On the Importance of the U.S. News Rankings:
In response to my earlier thread posting the latest U.S. News law school rankings, some commenters expressed shock and dismay that I would include them in a post. Commenter BlackDoggerel wrote:
Prof. Kerr, I know it's "newsy" to report the U.S. News Rankings, especially when they're hot of the presses, and I'm sure a lot of people are interested in knowing them (in particular, 23-year-olds on chat boards). But I'm actually surprised that you would post them here. I always thought you/the VC would look quite skeptically on these very imperfect, crude measurements of the "quality" of law schools. But your post suggests that you buy into them as legit.

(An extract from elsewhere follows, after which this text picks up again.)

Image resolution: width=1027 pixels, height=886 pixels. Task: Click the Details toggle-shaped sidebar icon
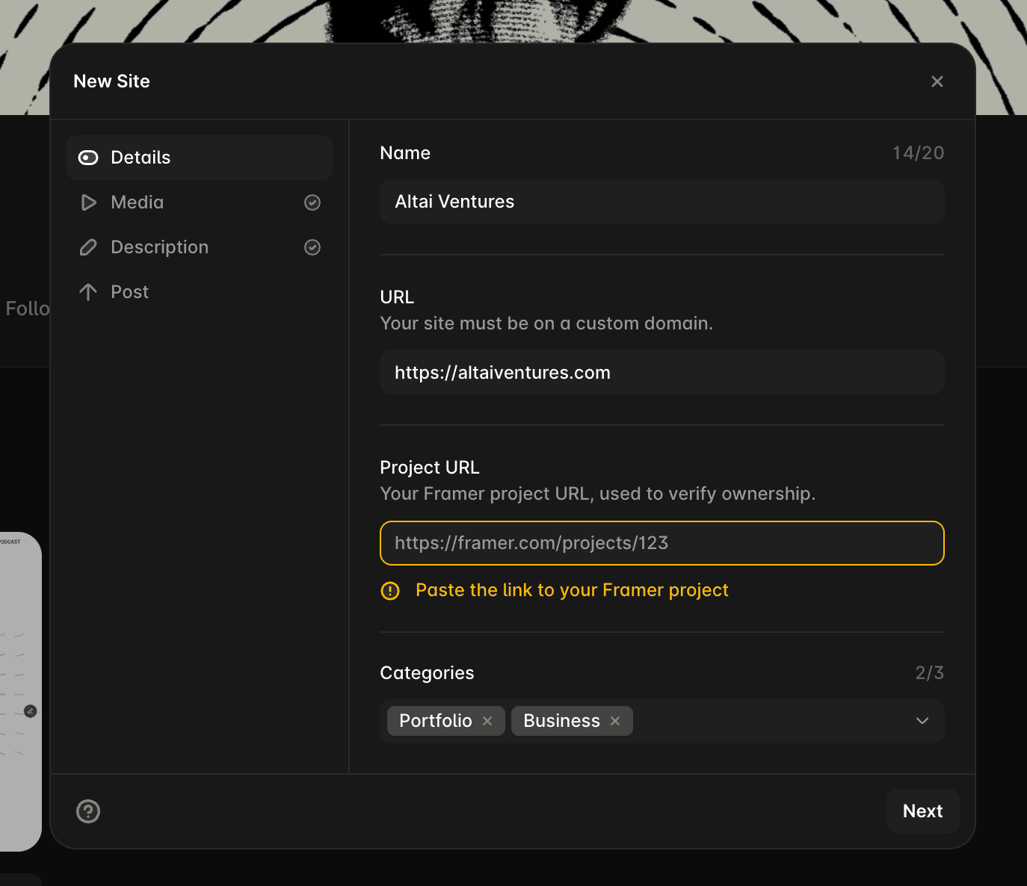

I guess what I'd like to know is, do you view these rankings as helpful in any way, rather than simply broad generalizations pandering to the rankings crowd?
Commenter "the critic" wrote:
Am I the only one who sees the irony here? Everyone decries the USNWR rankings, but even the blog scholars can't resist obsessing over them. How sad.
  Just to be clear, I personally think it's silly to focus on year-to-year fluctuations in the U.S. News ranking as a sign of changes in school quality. The rankings themselves are highly flawed, for all the reasons Brian Leiter and others have pointed out many times. Fluctuations occur every year, and real movement over time is actually quite rare. Plus, my understanding is that some schools put more effort than others into gaming their numbers, which means that their numbers will be out of whack (at least until the gaming efforts are exposed and the numbers drop). So I certainly wouldn't take year-to-year changes in U.S. news rankings as any indicator of changing school quality.

  At the same time, a lot of people care about these numbers. Students factor them into their admissions decisions; schools know that, so they make decisions to optimize their numbers; and the result is that the U.S. News rankings are relevant year to year in and of themselves even if those changes don't accurately signal school quality. Given that, it seemed worth pointing out even though it's hardly a major news story. Anyway, that's my tentative take on this.

  UPDATE: I have fiddled with the post to make the point clearer.